Okay, I’m not H.C. Anderson, but those are the words to the tune bouncing around my head from the 1952 MGM film with Danny Kaye. That happy smiley musical prompted me to crack open one of the new translations of his stories that my wife was given recently.

As it shockingly (!) turns out, Anderson was nothing like Danny Kaye; he was, in fact, something of an ugly duckling and a shameless self-promoter. He didn’t even like children! Okay, I hadn’t been this upset since I met Evel Kneivel. How could the great children’s story writer not even like the little thumbelinas he was writing for? Well, as it turns out, and I think I read about this in Bookforum last year but didn’t give it any thought until now, that Anderson was quite a prolific writer beyond the disneyfied works we know him by.



According to “The Real H.C. Anderson” in the new Frank and Frank translation, Anderson wrote 36 theatrical works, six travel books, six novels, hundreds of poems and about 170 fairy tales and stories. And he wrote something like 14 letters a day! (I know, I always think, “what a good blogger he would have made”).


So now I’m learning that a writer whom I always dismissed was quite influential among some of the important authors of his and later generations. An article in the New Observer says that:


…later writers like Thomas Mann and Franz Kafka have not hesitated to hail his genius and acknowledge his influence. When Graham Greene was asked how he was able to become a novelist, he replied, with a tribute to “The Snow Queen,” that it was because he had acquired, early on, a splinter of ice in his heart.


Hmm (Writers can also learn a bit of networking from Anderson.

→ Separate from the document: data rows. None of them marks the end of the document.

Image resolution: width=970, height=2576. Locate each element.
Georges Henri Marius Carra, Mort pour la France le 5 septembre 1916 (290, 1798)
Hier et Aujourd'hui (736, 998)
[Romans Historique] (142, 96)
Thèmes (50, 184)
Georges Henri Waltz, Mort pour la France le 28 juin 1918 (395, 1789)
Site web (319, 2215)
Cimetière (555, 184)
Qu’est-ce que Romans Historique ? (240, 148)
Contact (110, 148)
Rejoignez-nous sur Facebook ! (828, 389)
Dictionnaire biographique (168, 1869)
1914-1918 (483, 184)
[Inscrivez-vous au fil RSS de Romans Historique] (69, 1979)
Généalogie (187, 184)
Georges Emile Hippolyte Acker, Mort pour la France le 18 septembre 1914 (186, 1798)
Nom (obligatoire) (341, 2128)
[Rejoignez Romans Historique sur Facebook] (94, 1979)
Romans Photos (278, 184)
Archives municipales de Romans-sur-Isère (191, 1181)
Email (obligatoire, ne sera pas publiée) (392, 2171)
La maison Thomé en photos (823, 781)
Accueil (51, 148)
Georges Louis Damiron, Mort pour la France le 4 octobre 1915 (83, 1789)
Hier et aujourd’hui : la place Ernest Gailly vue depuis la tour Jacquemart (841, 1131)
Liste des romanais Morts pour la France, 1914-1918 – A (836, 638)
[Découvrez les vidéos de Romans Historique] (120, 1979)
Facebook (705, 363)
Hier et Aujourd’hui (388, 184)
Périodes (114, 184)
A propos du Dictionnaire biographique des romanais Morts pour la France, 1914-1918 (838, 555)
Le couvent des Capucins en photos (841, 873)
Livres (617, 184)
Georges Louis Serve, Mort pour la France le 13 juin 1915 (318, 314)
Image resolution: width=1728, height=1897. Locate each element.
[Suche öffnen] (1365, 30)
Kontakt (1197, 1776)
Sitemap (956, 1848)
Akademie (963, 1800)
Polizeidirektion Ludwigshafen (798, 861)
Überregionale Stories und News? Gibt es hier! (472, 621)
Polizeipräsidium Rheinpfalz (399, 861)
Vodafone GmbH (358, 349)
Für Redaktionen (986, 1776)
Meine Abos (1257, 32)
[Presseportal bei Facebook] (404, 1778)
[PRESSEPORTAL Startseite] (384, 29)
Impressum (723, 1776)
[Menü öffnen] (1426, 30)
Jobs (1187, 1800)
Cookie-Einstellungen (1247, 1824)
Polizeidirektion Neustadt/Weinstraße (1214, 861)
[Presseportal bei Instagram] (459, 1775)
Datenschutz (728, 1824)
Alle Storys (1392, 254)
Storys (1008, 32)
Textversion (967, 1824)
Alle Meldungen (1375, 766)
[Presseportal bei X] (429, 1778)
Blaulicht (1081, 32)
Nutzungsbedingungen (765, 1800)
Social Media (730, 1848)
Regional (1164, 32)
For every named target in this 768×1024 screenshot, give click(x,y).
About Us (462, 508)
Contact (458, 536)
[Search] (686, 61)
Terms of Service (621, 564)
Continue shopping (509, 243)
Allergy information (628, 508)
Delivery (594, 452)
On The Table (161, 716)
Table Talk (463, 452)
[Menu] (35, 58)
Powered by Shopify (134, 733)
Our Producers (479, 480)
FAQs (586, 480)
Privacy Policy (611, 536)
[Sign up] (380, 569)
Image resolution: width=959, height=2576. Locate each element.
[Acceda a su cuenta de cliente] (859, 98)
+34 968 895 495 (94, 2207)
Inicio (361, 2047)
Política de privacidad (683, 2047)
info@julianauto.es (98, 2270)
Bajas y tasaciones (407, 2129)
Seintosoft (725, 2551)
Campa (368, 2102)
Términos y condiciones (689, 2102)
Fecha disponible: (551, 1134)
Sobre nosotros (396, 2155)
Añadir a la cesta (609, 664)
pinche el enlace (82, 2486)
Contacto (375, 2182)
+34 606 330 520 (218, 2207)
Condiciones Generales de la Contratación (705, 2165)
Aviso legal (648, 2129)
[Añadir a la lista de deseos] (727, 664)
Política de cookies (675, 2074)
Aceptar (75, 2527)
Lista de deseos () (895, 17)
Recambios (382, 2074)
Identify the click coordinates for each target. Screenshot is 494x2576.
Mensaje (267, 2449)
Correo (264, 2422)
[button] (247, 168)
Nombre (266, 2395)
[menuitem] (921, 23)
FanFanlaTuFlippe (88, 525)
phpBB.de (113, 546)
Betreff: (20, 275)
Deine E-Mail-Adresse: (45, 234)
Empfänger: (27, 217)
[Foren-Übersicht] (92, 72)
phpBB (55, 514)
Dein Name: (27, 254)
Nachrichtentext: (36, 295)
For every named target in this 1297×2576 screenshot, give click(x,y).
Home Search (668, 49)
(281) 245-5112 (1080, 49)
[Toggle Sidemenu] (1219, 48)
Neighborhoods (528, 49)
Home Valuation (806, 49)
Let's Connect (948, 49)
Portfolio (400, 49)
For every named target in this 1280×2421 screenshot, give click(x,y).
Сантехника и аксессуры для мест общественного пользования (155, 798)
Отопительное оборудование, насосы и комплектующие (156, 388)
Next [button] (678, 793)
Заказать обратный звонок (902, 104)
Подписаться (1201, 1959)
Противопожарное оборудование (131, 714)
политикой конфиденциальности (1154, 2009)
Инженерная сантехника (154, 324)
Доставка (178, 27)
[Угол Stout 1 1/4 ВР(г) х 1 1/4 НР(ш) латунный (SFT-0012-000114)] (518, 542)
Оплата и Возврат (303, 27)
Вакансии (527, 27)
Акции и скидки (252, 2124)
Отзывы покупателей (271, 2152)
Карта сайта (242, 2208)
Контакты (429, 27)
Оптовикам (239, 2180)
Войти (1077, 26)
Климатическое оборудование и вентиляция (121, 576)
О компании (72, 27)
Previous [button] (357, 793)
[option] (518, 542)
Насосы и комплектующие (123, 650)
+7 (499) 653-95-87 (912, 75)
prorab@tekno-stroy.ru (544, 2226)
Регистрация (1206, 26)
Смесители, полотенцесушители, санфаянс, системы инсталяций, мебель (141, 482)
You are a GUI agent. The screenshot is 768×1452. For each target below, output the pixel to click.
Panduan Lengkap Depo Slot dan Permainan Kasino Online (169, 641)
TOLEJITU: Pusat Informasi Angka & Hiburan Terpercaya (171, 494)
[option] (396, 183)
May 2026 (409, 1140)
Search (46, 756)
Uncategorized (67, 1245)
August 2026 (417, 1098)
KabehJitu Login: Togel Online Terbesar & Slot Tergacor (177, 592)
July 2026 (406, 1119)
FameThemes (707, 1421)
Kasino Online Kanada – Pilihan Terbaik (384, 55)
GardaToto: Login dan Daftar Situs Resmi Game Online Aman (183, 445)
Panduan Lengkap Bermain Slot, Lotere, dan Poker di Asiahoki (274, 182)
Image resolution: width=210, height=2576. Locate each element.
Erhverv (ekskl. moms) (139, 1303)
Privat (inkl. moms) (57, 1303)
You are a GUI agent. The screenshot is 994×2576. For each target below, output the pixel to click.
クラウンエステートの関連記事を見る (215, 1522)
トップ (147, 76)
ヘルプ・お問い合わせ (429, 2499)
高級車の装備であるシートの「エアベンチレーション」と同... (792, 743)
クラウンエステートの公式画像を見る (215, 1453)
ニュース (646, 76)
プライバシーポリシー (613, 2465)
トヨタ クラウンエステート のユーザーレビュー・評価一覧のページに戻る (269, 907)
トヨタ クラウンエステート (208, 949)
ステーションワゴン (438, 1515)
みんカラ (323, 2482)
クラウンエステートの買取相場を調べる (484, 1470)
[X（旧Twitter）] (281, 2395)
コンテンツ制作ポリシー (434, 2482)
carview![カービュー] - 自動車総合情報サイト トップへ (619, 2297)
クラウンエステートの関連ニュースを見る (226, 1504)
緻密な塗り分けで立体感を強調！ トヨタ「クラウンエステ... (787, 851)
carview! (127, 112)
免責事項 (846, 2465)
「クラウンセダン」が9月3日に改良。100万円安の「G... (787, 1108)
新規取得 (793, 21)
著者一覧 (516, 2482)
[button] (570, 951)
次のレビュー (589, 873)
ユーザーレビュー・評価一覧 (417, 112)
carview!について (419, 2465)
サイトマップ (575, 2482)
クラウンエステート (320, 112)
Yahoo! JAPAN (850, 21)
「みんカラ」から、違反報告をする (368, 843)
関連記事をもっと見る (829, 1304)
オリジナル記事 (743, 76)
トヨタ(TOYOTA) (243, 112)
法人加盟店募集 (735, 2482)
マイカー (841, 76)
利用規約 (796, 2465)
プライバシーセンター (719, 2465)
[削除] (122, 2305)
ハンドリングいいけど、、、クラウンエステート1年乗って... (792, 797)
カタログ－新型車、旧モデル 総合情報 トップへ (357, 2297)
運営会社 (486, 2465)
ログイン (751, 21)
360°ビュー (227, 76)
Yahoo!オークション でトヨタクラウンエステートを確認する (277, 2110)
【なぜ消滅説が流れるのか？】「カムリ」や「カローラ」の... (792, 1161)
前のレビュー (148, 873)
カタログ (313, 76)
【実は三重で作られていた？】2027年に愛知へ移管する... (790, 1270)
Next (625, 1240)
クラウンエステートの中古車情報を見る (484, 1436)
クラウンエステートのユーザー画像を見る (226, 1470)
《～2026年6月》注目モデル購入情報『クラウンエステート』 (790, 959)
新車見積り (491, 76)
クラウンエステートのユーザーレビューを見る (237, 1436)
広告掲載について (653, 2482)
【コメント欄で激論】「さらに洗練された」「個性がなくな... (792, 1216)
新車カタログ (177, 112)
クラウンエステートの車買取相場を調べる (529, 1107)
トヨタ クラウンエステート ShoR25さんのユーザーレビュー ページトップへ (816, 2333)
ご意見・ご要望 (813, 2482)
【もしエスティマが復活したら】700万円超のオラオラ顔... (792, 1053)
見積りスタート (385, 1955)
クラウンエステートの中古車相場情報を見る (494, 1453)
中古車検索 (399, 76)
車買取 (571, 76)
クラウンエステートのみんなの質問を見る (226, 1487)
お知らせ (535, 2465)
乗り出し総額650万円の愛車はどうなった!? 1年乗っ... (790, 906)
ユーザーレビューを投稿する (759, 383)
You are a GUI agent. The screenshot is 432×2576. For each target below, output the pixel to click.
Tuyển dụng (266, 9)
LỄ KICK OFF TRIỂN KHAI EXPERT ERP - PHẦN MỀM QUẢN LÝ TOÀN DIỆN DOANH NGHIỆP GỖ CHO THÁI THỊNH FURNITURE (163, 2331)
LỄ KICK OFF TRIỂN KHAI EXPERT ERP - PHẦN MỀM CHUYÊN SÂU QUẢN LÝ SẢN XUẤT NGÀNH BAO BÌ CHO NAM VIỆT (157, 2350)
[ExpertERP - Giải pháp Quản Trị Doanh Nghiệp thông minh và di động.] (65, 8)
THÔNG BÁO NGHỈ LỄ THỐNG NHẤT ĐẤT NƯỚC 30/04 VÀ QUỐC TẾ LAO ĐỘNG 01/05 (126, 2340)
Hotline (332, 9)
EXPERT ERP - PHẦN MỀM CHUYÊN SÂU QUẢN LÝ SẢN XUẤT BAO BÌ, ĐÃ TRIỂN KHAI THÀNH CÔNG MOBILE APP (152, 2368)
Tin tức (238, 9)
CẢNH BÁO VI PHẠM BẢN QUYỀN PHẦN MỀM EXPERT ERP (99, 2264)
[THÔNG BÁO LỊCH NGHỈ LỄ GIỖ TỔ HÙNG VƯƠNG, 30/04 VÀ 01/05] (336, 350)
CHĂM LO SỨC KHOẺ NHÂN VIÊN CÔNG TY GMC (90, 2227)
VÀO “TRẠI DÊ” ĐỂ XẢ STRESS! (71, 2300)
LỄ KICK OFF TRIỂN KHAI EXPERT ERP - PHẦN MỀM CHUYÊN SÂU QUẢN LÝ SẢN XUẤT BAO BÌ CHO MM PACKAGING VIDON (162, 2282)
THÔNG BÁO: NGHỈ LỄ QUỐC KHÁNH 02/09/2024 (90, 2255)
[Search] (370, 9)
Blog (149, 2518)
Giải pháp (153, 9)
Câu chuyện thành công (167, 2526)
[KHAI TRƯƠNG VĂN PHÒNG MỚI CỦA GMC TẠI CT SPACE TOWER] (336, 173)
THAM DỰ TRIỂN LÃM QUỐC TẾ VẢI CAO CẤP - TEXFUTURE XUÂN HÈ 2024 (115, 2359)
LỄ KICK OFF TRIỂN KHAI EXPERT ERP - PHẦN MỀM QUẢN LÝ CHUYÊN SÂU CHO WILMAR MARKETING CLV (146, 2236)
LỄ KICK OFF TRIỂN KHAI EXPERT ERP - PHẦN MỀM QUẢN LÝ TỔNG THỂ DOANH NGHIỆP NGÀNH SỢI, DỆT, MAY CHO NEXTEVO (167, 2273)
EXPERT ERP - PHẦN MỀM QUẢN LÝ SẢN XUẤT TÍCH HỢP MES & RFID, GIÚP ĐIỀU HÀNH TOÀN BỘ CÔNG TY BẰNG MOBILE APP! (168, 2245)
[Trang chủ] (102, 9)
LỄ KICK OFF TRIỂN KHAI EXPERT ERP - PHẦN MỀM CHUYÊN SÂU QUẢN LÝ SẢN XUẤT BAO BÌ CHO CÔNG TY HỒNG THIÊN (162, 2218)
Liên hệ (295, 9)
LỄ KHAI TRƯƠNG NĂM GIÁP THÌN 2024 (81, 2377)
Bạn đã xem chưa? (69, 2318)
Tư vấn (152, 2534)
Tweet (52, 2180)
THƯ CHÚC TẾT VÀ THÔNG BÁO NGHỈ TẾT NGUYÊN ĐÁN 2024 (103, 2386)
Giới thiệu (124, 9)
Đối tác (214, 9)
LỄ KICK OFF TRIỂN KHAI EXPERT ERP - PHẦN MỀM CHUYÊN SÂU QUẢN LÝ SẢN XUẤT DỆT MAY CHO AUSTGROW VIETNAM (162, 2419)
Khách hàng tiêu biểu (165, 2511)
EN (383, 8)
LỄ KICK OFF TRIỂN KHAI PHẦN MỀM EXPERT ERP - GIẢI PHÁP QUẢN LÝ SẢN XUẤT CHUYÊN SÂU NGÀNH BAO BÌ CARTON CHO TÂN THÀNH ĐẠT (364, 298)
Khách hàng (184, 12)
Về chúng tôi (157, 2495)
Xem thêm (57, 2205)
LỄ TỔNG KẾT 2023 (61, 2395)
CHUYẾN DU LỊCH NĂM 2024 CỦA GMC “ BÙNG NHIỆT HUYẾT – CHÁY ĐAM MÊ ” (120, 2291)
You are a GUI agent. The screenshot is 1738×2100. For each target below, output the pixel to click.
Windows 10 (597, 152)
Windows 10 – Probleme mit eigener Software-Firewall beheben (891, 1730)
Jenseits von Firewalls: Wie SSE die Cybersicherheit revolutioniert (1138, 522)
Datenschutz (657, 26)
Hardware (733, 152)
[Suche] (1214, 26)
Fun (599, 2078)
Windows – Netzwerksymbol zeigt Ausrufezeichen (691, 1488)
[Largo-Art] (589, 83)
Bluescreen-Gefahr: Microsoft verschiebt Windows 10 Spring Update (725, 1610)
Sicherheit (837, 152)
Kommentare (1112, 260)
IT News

When he was only 28 and barely known outside his own country he reportedly dropped in uninvited on the likes of Victor Hugo and others). Well, we know past translations of Anderson were pretty bad, but what didn’t really dawn on me was that his style was far more ironic than one would guess from the simple, watered down tales we’ve grown up with. For instance, the Little Mermaid is much more a tale of eternity and mortality than a love story. I’ve long been a fan of folktales and old form of story telling, so this reconsideration of Han Christian Anderson is welcome, if I can just get that tune out of head.